Unfortunately, most concert riders aren’t so comical, and asinine demands are given in complete seriousness. Take Katy Perry, for instance. This California gurl’s strict rider contains very defined requirements for dressing room décor, including the presence of two cream-colored egg chairs (one with a foot stool), and a refrigerator with a glass door. I guess opening the fridge to see its contents isn’t part of this diva’s teenage dream. Apparently neither are carnations. She requests some oddly specific flowers, like white and purple hydrangeas, pink and white roses and peonies, white orchids, but NO carnations. God forbid.

Photo courtesy of Patynx.

But, what’s maybe the most frustrating part of Ms. Perry’s rider is the section that addresses her chauffeur. It’s sternly mentioned that her driver is prohibited from starting any conversations with her, must have their cell phone ringer turned off, and is not allowed to even so much as glance at the backseat through the rearview mirror. Whoa, talk about being a pop princess.

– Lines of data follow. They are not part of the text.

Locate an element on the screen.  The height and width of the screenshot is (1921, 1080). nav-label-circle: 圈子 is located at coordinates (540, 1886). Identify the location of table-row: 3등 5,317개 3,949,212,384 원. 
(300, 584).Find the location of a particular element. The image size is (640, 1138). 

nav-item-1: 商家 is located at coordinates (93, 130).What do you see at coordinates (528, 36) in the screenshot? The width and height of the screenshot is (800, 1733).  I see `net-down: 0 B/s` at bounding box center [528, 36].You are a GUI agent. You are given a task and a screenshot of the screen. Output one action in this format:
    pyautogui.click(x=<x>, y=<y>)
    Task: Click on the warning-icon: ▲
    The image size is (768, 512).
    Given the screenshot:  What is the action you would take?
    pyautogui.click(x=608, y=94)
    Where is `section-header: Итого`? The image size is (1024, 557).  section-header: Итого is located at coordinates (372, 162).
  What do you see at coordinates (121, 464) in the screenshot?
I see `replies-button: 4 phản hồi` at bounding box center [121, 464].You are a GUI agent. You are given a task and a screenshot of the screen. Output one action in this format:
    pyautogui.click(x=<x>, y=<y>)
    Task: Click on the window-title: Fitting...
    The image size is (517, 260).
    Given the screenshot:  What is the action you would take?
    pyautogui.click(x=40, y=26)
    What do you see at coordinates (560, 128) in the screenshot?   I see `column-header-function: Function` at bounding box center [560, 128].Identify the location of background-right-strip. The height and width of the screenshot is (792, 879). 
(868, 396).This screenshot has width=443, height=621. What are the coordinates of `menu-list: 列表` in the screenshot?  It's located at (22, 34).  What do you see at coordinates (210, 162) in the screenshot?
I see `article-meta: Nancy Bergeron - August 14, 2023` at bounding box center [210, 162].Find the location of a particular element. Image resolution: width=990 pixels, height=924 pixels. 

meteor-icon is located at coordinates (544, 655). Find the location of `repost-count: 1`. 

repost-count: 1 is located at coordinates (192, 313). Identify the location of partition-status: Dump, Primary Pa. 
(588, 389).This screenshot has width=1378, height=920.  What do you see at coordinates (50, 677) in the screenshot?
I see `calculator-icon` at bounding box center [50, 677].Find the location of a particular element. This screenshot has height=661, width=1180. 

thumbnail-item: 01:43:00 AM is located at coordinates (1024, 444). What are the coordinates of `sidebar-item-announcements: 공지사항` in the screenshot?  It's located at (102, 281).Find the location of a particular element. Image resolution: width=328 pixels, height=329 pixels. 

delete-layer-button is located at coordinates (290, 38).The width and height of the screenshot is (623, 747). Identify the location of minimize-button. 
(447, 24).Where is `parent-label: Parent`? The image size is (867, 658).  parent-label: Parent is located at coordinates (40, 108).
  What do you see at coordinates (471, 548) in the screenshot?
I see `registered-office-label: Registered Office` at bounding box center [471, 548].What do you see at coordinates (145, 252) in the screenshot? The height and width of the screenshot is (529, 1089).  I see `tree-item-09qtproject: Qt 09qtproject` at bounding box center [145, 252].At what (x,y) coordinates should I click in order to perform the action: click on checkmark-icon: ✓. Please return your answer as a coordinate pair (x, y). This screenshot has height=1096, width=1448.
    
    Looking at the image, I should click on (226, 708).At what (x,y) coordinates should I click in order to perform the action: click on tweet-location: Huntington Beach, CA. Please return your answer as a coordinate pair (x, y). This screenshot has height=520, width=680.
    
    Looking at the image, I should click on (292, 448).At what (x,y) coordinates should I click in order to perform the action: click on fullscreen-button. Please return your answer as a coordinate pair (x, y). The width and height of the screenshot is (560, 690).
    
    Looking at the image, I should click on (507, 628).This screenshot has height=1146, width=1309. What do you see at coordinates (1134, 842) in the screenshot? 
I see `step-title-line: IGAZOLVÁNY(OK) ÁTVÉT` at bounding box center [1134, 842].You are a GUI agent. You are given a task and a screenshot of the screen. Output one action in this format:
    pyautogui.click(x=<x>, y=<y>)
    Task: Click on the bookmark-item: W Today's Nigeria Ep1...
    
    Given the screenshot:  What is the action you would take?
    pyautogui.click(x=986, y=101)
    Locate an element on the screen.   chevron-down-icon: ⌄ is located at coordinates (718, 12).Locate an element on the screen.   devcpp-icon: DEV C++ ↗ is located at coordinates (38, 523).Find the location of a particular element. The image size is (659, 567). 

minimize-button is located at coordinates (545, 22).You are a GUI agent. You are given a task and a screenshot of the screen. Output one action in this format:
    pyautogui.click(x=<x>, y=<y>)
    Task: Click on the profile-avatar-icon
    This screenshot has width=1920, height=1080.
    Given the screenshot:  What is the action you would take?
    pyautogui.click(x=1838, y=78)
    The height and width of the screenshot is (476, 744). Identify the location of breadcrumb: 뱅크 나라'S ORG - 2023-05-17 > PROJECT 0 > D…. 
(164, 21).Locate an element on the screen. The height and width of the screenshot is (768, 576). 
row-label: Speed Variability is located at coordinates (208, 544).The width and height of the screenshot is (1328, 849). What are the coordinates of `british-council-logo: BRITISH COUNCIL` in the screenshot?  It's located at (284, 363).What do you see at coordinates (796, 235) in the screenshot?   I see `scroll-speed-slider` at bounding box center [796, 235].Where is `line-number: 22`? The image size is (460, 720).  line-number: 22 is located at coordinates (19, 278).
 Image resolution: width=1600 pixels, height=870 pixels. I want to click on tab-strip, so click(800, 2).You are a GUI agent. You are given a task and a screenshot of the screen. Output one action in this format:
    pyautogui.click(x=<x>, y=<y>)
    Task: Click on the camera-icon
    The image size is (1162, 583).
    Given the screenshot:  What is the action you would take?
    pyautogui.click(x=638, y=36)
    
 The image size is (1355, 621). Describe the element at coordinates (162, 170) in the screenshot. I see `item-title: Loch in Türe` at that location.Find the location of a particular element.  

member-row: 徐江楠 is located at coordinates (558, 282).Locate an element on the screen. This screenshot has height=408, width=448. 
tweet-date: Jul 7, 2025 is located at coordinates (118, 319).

Speaking of music industry royalty, let’s talk Britney. Ms. Spears requires a private telephone line for outgoing calls only. In fact, if she receives any unauthorized calls in her dressing room, she reserves the right to impose a fine on the promoter for $5,000. I’m sure those promoters are feverishly praying that no one accidentally dials the wrong number, or else they’re out five grand. Oysh, that’s a pretty steep price to pay for someone else’s chubby fingers.

Jennifer Lopez’s demands are also rather over the top. J.Lo’s rider specifies that everything in her dressing room be strictly white: couches, chairs, flowers, drapes, everything. Not cream, not ivory, but white. She also asks for an assortment of French diptyque candles- specifically the tuberose and heliotrope blends (whatever those entail.) These Parisian mixtures of wax and perfume go for about $50 a pop, kind of a pricey request to make for the taping of a charity music video, no? I don’t think she’s still Jenny from the block, because Jenny from the block would probably settle for some matches and a can of air freshener.

Maybe it’s the attention from the media that’s inflating their egos, maybe it’s the multi-platinum record sales, or maybe it’s just the fact that they know their crazy demands will be met. But, whatever the reason, pop stars and rock idols continue to demonstrate their flair for the dramatic. TheSmokingGun.com provides an extensive list of insane concert riders, including the pdfs of the original documents. The demands these stars make are pretty far-fetched, but maybe what’s more unbelievable is the fact that we’re continually willing to comply.